PI3K inhibitors reverse the suppressive actions of insulin on CYP2E1 expression by activating stress-response pathways in primary rat hepatocytes

Insulin-associated signaling pathways are critical in the regulation of hepatic physiology. Recent inhibitor-based studies have implicated a mechanistic role for phosphatidylinositol 3' kinase (PI3K) in the insulin-mediated suppression of CYP2E1 mRNA levels in hepatocytes. We investigated the dose dependence for this response and for the effects of insulin and extracellular matrix on PI3K signaling and CYP2E1 mRNA expression levels using a highly defined rat primary hepatocyte culture system.
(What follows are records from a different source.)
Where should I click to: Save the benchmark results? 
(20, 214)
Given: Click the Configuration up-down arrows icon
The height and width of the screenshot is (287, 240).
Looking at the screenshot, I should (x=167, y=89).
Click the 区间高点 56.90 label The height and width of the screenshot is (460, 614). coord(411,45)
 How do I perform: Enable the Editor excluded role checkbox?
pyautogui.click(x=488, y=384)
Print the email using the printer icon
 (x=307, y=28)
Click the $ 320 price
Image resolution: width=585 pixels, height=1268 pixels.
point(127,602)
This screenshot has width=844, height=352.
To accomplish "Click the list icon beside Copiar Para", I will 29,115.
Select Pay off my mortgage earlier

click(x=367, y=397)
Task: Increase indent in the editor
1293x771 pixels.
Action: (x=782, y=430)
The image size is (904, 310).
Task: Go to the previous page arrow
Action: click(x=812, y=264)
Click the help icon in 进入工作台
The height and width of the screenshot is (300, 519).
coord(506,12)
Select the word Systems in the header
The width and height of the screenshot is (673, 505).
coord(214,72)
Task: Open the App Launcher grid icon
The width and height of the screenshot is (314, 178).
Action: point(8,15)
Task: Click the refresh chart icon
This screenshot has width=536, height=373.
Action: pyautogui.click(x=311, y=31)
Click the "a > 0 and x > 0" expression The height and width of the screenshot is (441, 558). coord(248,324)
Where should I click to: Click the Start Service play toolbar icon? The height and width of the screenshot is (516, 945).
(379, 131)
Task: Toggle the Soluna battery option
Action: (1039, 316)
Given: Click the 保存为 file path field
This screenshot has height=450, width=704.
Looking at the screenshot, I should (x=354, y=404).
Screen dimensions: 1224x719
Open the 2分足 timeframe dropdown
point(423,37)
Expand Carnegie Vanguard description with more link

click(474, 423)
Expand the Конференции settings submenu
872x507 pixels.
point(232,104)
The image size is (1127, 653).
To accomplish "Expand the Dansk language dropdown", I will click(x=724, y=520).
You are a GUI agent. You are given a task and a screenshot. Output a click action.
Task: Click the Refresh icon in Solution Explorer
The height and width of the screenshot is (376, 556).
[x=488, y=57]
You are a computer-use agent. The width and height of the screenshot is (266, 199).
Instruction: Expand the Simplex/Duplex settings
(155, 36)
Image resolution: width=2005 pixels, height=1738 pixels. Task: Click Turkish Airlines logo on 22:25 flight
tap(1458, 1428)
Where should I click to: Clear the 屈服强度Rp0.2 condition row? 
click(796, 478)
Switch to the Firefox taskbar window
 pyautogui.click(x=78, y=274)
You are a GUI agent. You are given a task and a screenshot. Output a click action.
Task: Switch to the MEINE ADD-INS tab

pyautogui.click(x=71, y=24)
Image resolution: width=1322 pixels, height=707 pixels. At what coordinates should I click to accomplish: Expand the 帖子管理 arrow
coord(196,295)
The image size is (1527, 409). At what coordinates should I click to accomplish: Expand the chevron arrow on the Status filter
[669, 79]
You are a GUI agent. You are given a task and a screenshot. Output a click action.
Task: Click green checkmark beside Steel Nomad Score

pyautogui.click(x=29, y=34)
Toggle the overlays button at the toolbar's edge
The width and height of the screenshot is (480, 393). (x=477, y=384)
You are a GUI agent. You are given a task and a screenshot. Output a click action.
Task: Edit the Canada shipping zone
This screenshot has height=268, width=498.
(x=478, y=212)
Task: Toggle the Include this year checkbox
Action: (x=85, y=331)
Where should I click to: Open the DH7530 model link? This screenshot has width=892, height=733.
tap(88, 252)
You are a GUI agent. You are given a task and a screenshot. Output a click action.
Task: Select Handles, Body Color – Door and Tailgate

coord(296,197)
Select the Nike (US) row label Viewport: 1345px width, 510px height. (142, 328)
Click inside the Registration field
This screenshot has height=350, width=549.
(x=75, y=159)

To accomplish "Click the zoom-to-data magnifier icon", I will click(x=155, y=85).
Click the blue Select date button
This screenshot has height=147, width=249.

The PI3K inhibitors wortmannin and LY294002 stimulated stress-activated protein kinase/c-Jun NH2-terminal kinase (SAPK/JNK) and p38 mitogen-activated protein kinase (MAPK) phosphorylation in a rapid and concentration-dependent manner that paralleled the inhibition of protein kinase B (PKB) phosphorylation. Although PI3K inhibitors reversed the suppressive effects of insulin on CYP2E1 expression, these effects only occurred at concentrations well in excess of those required to achieve complete inhibition of PKB phosphorylation. These same concentrations produced cytotoxic responses as evidenced by perturbed cellular morphology and elevated release of lactate dehydrogenase. Wortmannin-mediated activation of the SAPK/JNK and p38 MAPK pathways also resulted in the mobilization of activator protein-1 complex to the nuclear compartment. We conclude that the suppression of CYP2E1 mRNA expression by insulin is not directly associated with PI3K-dependent pathway activation, but rather is linked to a cytotoxic response stemming from acute challenge with PI3K inhibitors.